---------- Provided data ----------

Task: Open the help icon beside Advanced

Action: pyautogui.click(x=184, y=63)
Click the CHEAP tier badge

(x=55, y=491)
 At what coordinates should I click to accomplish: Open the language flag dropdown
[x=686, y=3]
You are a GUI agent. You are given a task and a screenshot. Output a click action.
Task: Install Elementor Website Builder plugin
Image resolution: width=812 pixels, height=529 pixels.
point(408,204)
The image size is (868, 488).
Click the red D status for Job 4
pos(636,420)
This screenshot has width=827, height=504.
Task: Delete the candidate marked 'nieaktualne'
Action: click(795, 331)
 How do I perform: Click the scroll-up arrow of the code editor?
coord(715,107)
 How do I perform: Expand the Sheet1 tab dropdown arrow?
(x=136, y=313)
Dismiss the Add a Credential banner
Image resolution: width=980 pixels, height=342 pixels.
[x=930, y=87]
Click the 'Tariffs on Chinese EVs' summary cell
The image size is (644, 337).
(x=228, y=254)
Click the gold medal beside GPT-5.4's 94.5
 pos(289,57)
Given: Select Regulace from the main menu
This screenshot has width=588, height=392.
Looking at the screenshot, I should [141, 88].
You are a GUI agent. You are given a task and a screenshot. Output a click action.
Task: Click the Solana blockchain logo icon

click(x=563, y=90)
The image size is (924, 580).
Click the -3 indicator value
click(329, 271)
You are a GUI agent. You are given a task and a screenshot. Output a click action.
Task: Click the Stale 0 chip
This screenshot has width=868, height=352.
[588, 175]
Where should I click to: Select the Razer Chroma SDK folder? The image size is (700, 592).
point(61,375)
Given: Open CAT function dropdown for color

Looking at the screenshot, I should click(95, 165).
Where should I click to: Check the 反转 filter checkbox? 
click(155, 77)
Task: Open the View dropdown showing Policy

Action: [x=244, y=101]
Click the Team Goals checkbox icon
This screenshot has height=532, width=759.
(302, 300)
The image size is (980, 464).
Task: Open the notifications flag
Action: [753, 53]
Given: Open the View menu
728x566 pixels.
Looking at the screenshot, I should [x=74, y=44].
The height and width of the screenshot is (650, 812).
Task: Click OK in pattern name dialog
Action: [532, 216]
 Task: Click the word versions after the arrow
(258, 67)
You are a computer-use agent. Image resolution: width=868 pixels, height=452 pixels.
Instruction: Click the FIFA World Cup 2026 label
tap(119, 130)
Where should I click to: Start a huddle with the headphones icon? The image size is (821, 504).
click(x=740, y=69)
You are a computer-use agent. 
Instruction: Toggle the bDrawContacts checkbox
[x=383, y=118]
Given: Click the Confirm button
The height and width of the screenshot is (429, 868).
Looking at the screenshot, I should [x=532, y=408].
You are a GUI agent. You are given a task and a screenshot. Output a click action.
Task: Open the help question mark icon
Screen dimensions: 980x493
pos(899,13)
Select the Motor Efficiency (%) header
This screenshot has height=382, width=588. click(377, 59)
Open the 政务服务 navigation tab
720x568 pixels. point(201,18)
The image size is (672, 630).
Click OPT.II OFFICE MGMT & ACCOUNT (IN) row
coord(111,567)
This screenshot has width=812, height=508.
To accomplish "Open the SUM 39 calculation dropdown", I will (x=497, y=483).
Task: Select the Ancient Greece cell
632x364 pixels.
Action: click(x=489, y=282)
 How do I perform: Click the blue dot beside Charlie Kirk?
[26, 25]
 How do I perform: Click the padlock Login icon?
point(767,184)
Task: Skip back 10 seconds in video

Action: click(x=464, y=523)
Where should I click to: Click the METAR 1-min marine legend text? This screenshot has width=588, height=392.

----------

> _The problem_
Print again the lines of the entries above that fall between the line holding "How do I perform: Expand" and the line holding "Given: Select Regulace from the main menu", inclusive, exactly as they stand.

> _Solution_
 How do I perform: Expand the Sheet1 tab dropdown arrow?
(x=136, y=313)
Dismiss the Add a Credential banner
Image resolution: width=980 pixels, height=342 pixels.
[x=930, y=87]
Click the 'Tariffs on Chinese EVs' summary cell
The image size is (644, 337).
(x=228, y=254)
Click the gold medal beside GPT-5.4's 94.5
 pos(289,57)
Given: Select Regulace from the main menu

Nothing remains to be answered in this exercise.